_EXTRAIT DE LA PAGE_

-*-*-

Ce qui s’est dit… le 13/03/2015
« Déguster ce livre passionnant
et intelligent »
Trente choix totalement surprenants et inattendus : comme il l’est précisé sur la quatrième de couverture, l’ouvrage veut démontrer que l’on peut être féministe sans que les autres le sachent et même sans le savoir soi-même. Alors le regard aiguisé et imprévisible de Johanan Luyssen vient nous éclairer sur ces personnalités qui participent, à leur manière, à l’éternel combat pour les droits et l’égalité des femmes. Elle veut s’éloigner de ces femmes érigées traditionnellement au rang de saintes du féminisme, à l’instar de Simone de Beauvoir ou de Caroline Fourest, pour monter que cette lutte est avant tout une façon de penser.

-*-*-

_DONNÉES DE L'EXERCICE_
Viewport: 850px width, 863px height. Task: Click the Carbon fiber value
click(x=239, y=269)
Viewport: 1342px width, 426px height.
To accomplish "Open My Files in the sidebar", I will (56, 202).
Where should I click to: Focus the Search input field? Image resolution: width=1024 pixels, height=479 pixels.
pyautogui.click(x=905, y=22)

-*-*-

_EXERCICE A_
Recopiez mot pour mot, dans l'extrait sur le livre, le passage qui commence par les mots contenant « Trente choix totalement » et se termine par « façon de penser. ».
_EXERCICE B_
Dans les lignes de données, reprenez le passage qui commence par la ligne contenant « Viewport: 1342px width, 426px height. » et va jusqu'à la fin de ces lignes, en remplaçant « sidebar » par « left panel » sans rien changer d'autre. Ne donnez que ce passage.
Le texte et les lignes de données n'ont aucun lien entre eux.

_RÉPONSE COMPLÈTE A_
Trente choix totalement surprenants et inattendus : comme il l’est précisé sur la quatrième de couverture, l’ouvrage veut démontrer que l’on peut être féministe sans que les autres le sachent et même sans le savoir soi-même. Alors le regard aiguisé et imprévisible de Johanan Luyssen vient nous éclairer sur ces personnalités qui participent, à leur manière, à l’éternel combat pour les droits et l’égalité des femmes. Elle veut s’éloigner de ces femmes érigées traditionnellement au rang de saintes du féminisme, à l’instar de Simone de Beauvoir ou de Caroline Fourest, pour monter que cette lutte est avant tout une façon de penser.

_RÉPONSE COMPLÈTE B_
Viewport: 1342px width, 426px height.
To accomplish "Open My Files in the left panel", I will (56, 202).
Where should I click to: Focus the Search input field? Image resolution: width=1024 pixels, height=479 pixels.
pyautogui.click(x=905, y=22)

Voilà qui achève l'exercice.